--- Work order A ---
Answer these questions about the smart city radar text, marking each answer (i), (ii), (iii):
(i) Whose work is the Smart City RADAR based on?
(ii) Which three layers of the city does the radar show?
(iii) How many drivers does Cohen's wheel give for each component?
--- Work order B ---
Please turn the paragraph of the smart city radar text that begins "This tool, the Smart City RADAR" into a short list that keeps its main facts.
--- Work order C ---
Write the next part of the smart city radar text, picking up after its last sentence.

--- Text section ---

━━━━━━━━

In a former blog I talked about smart cities being an empty hype or not. I argued that a lot is happening, indicating it’s not a hype but merely invisible because no one is able to see the overall picture. In this blog I am presenting a tool to help making this overall view more clear.
This tool, the Smart City RADAR is based on Boyd Cohen’s smart city wheel, but different in important ways. Cohen’s wheel is showing six components of a smart city with three drivers for each component, that he uses as standards for a smart city. My radar is showing six indicators within three layers of the city: people, the digital city and the physical city.
In my wheel everything is connected and a development in one section will have consequences (either positive or negative) in other sections. In other words, my wheel is showing a holistic view and is meant to show opportunities; indicators to see connections, dependency and room for improvement.
My six indicators for a (spatial) holistic view on Smart Cities are:
– smart buildings
– smart public space
– smart (sustainable) energy
– smart mobility
– biological productcycle
– technological productcycle
For all these indicators I have several examples in the different urban layers, making it a comprehendible tool to use. The indicators are very differently perceived on the different urban levels – it may be important for a city council and the car industry to promote e-transport, but if the public doesn’t use it for lack of charging facilities, it will not work.

━━━━━━━━

--- Available data ---
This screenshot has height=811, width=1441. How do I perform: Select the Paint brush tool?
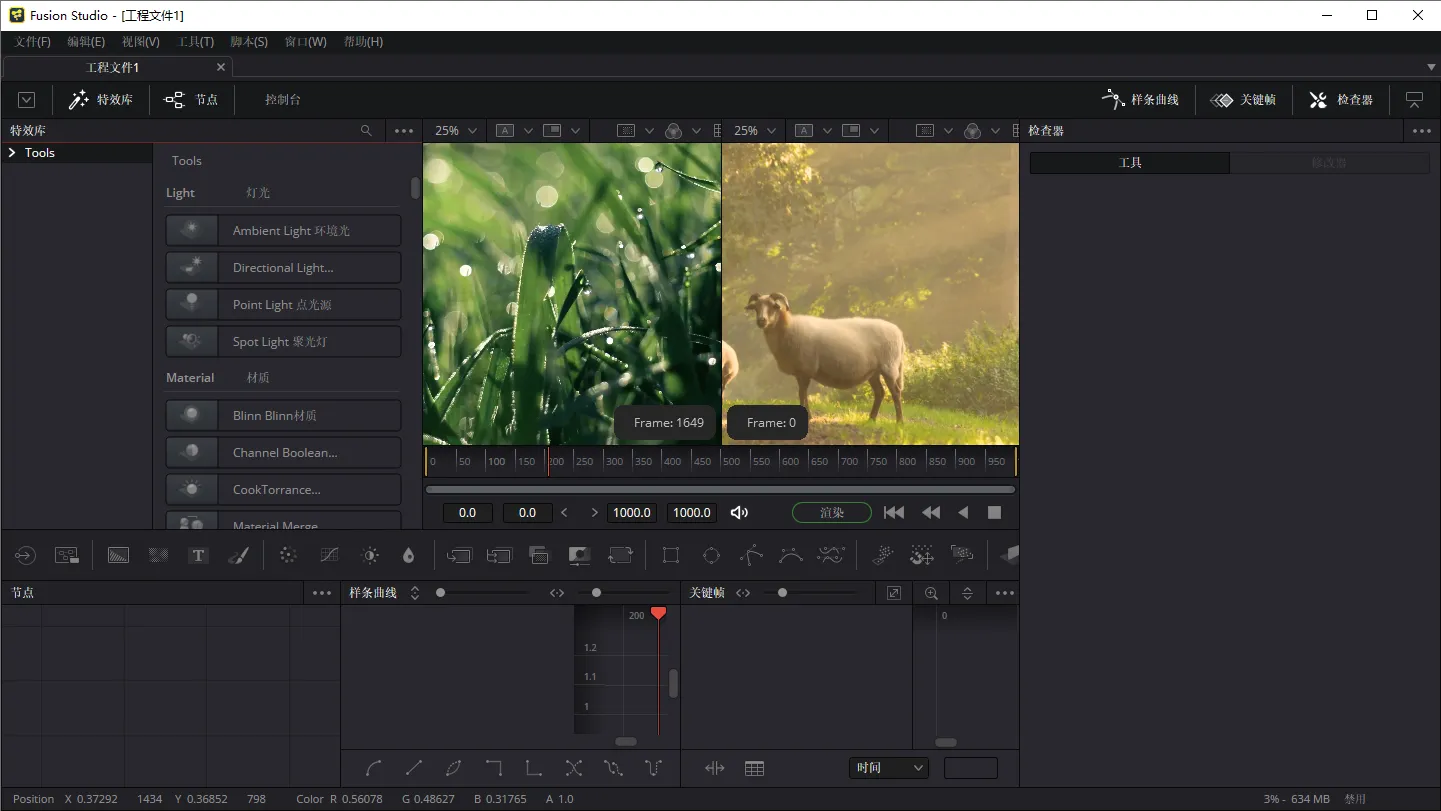tap(238, 555)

━━━━━━━━

--- Task response A ---
(i) Boyd Cohen's smart city wheel.
(ii) People, the digital city and the physical city.
(iii) Three.

--- Task response B ---
- The Smart City RADAR is based on Boyd Cohen's smart city wheel but differs from it in important ways.
- Cohen's wheel shows six components of a smart city, with three drivers for each, used as standards for a smart city.
- The radar shows six indicators within three city layers: people, the digital city and the physical city.

--- Task response C ---
I frequently talk to people about urban technology and even if they are actively involved, it’s usually just in one section of the six sectors. At the most they see the relation between city, digital space and people, but never the relation with the other indicators. It’s very rare if people approach smart cities connecting more indicators, let alone see it in a holistic way. While I believe it is essential to think and act strategically. In my opinion you will miss many opportunities if you keep on looking in one section only, in terms of planning, governance and finances. But also if you’re looking to improve quality of life and sustainability you need to look beyond the narrow scope.
The Radar’s first objective is to be used for awareness and dialogue – what could we do to change and what impact does it have? This dialogue is most effective if top down meets bottom up: if city councils, big companies, public utilities and educational institutions are talking to the citizens and entrepreneurs in the city. And this tool will be of help.